> [Article]
━━━

This ODU-Butler game is a good one.


----------



## HKF (Dec 10, 2002)

These teams have competed so hard.


----------



## GNG (Aug 17, 2002)

ODU reminds me of the Memphis Grizzlies. It wouldn't surprise me if they shot 21 percent as a team from three-point range.


----------



## Sir Patchwork (Jan 12, 2005)

Wowzers.


----------



## HKF (Dec 10, 2002)

Butler wins at the Buzzer.


----------



## Diable (Apr 26, 2005)

I guess Howard got that off, but it was really close


----------



## GNG (Aug 17, 2002)

That was awesome...


----------



## Sir Patchwork (Jan 12, 2005)

There goes my bracket.


----------



## HKF (Dec 10, 2002)

The Butler Bulldogs beat ODU. I guess Cousin Sal lost his buzzer beater prediction in the first two hours of the tournament.


----------



## roux (Jun 20, 2006)

Sir Patchwork said:


> There goes my bracket.


had ODU going pretty far eh? :krazy:


----------



## Lynx (Mar 6, 2004)

ODU lost the game at the boards. Good game though, 2 for 2 in my bracket


----------



## Sir Patchwork (Jan 12, 2005)

roux2dope said:


> had ODU going pretty far eh? :krazy:


Nah, had them losing to Pitt, but I didn't want to lose a game this early. Can't really be too upset though, I don't even follow college hoops.


----------



## croco (Feb 14, 2005)

You don't want to be in a close game with Butler, they just won't beat themselves. The legend of Brad Stevens continues to grow.


----------



## GNG (Aug 17, 2002)

Sir Patchwork said:


> Nah, had them losing to Pitt, but I didn't want to lose a game this early. Can't really be too upset though, I don't even follow college hoops.


I filled out two brackets (I know, I know...) and had ODU beating Pitt in the second round.

Number of seconds I watched ODU this season: 0


----------



## HKF (Dec 10, 2002)

I had Butler. I watched them beat the crap out of UW-Milwaukee in Milwaukee for the Horizon League, I knew they could beat ODU in D.C. Heck Butler beat them back in '07 in the tournament.


----------



## Lynx (Mar 6, 2004)

HKF said:


> I had Butler. I watched them beat the crap out of UW-Milwaukee in Milwaukee for the Horizon League, I knew they could beat ODU in D.C. Heck Butler beat them back in '07 in the tournament.


Yep, that's why I chose Butler this game.


----------



## Basel (Mar 31, 2005)

━━━

> [Extracted material]
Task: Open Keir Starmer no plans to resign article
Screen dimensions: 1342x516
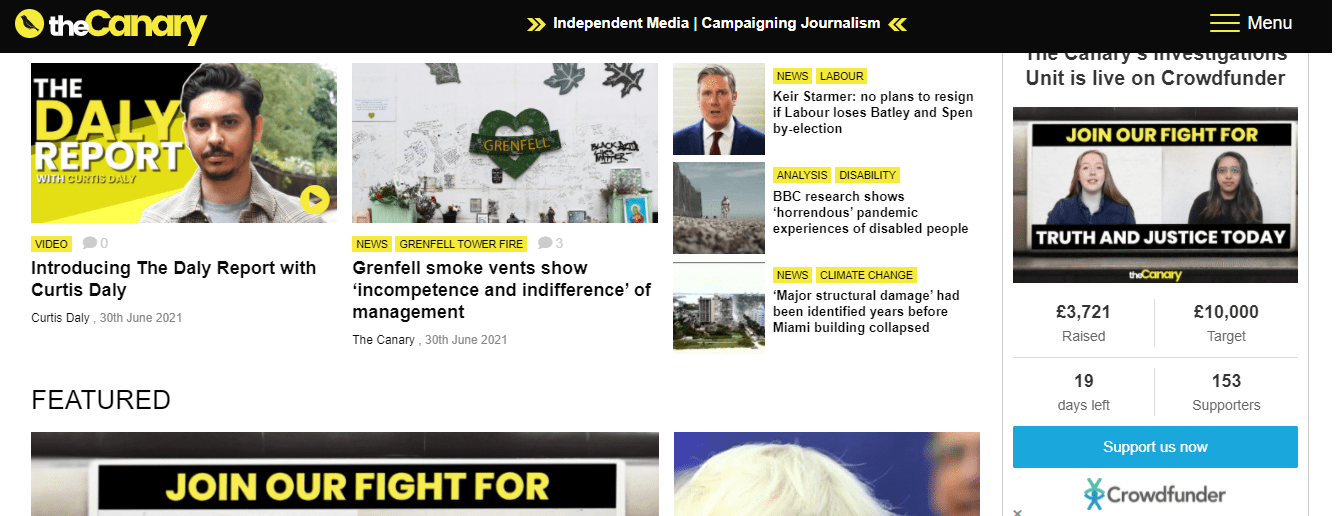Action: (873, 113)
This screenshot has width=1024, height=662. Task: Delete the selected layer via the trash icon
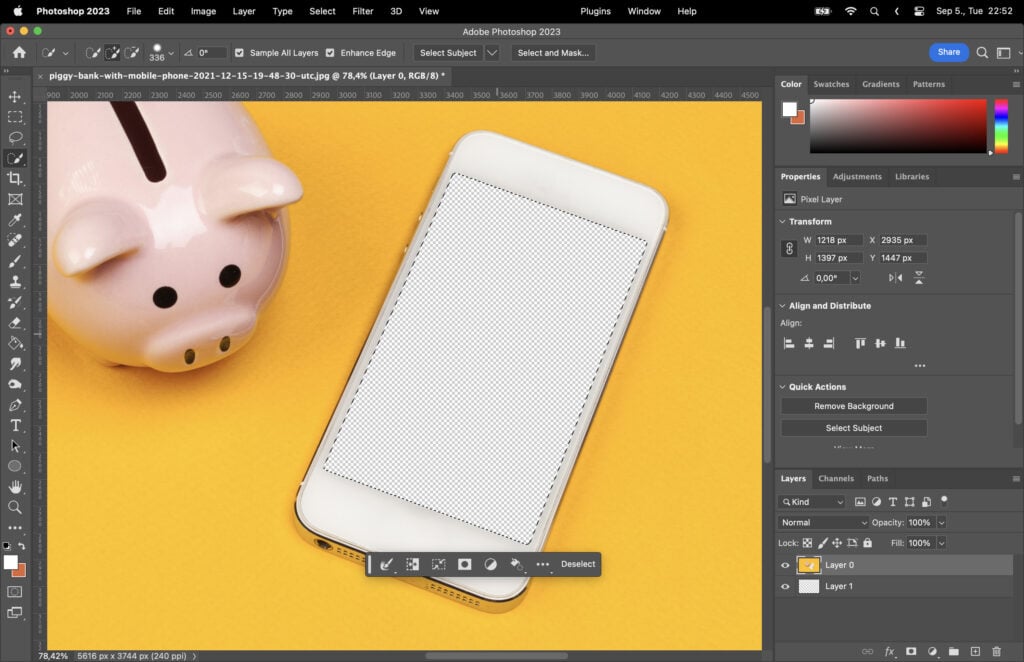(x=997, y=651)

━━━

> [Request 1]
In the forum thread about the ODU-Butler game, where did HKF watch Butler beat UW-Milwaukee?
> [Request 2]
Carry the forum thread about the ODU-Butler game forward from its final line.

> [Written reply 1]
In Milwaukee, for the Horizon League.

> [Written reply 2]
Awesome finish with Butler.


----------



## Sir Patchwork (Jan 12, 2005)

Cinco de Mayo said:


> Number of seconds I watched ODU this season: 0


I couldn't name 5 players in college basketball. I filled out a bracket because my friend asked me to join his league and I picked mostly favorites, which is why it's irritating that one of the maybe 3-4 nonfavorites I picked (9 over 8, 3 over 2 type of upsets) is already wrong.


----------



## HKF (Dec 10, 2002)

ODU would have had a better chance advancing if you gave them say the 10 seed Penn State got. They got jobbed by the committee, because personally with the kind of season Butler had I thought they would be an 11 seed. Sometimes the committee does this, put good non-power conference teams together to have them knock each other out.


----------



## shupioneers1 (Feb 28, 2008)

HKF said:


> ODU would have had a better chance advancing if you gave them say the 10 seed Penn State got. They got jobbed by the committee, because personally with the kind of season Butler had I thought they would be an 11 seed. *Sometimes the committee does this, put good non-power conference teams together to have them knock each other out*.


The NIT did that too this year, put a bunch of mid-majors against each other to knock them out: Kent state @ St. Mary's, Fairfield @ Colorado state, Vermont @ Cleveland state, Dayton @ Charleston. Granted there were more automatic qualifiers then normal this year but thats still a lot of middie vs. middie games, half of which could've been seeded elsewhere to avoid it.


----------



## Sir Patchwork (Jan 12, 2005)

Morehead not going away.


----------



## HKF (Dec 10, 2002)

Siva has been absolutely horrible. Stupid turnovers, bad fouls.


----------



## Lynx (Mar 6, 2004)

Penn State and Temple game is back and forth, too. Game on TNT


----------



## HKF (Dec 10, 2002)

Wow, still sloppy passing from Louisville.


----------



## croco (Feb 14, 2005)

Kentucky and Princeton tied at 20 with 5:50 to go in the first half.


----------



## Sir Patchwork (Jan 12, 2005)

Louisville on the ropes. Morehead St. = cinderella story this year?


----------



## HKF (Dec 10, 2002)

Let me find out Morehead might win this ball game.


----------



## roux (Jun 20, 2006)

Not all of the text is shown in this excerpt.